Дикие лебеди
Шрифт:
В этом случае отец встал на мамину сторону. Он знал, что во время поездки в Харбин, когда она якобы бегала на свидания к Бяню, она встречалась с ним, а не с поэтом. Он видел, как Бянь читал маме свои стихи, знал, что мама им восхищалась, и не находил во всем этом ничего предосудительного. Но ни он, ни мама не могли остановить поток сплетен. Особенно злобствовали женщины из Федерации.

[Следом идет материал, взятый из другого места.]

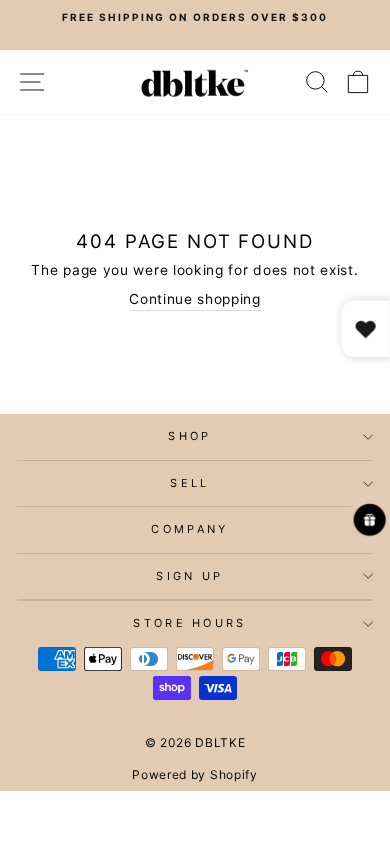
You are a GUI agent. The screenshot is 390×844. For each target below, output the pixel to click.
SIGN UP (189, 576)
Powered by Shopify (194, 774)
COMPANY (189, 529)
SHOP (189, 436)
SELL (189, 483)
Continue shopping (195, 299)
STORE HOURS (189, 623)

Посреди всей этой клеветнической кампании мама узнала, что ее апелляцию относительно Хуэйгэ отклонили. Она была вне себя от горя. Она дала Хуэйгэ обещание, а теперь чувствовала, что ввела его в заблуждение. Она часто ходила к нему в тюрьму, рассказывала, что делает для пересмотра его дела и не представляла себе, что коммунисты не пощадят его. Она искренне надеялась на лучшее и ободряла его. Но теперь, увидев ее напряженное лицо, заплаканные глаза и тщетные попытки
Отцу доложили о маминых посещениях тюрьмы. Сначала он молчал. Он сочувствовал ее трудностям. Но постепенно он рассердился. Скандал по поводу попытки Бяня совершить самоубийство был в самом разгаре, а теперь утверждали, что у его жены роман с гоминьдановским полковником — но ведь у них еще не кончился медовый месяц! Он был в ярости, но главную роль в том, что он принял решение партии относительно полковника, играли не его личные чувства. Он сказал маме, что, если Гоминьдан вернется, люди вроде Хуэйгэ первыми помогут ему восстановить власть. Коммунисты, сказал он, не могут так рисковать: «Наша революция — дело жизни и смерти». Когда мама попыталась объяснить ему, как Хуэйгэ помог коммунистам, отец ответил, что ее посещения тюрьмы, а особенно то, что они держались за руки, только повредили Хуэйгэ. Со времен Конфуция только муж с женой или, в крайнем случае, возлюбленные могли дотрагиваться друг до друга на людях. Даже при таких обстоятельствах это случалось крайне редко. Когда Хуэйгэ и маму увидели держащими друг друга за руки, это сочли доказательством их романа — соответственно, помогая коммунистам, Хуэйгэ руководствовался «неправильными» чувствами. Маме трудно было возразить, но от этого она не чувствовала себя менее несчастной.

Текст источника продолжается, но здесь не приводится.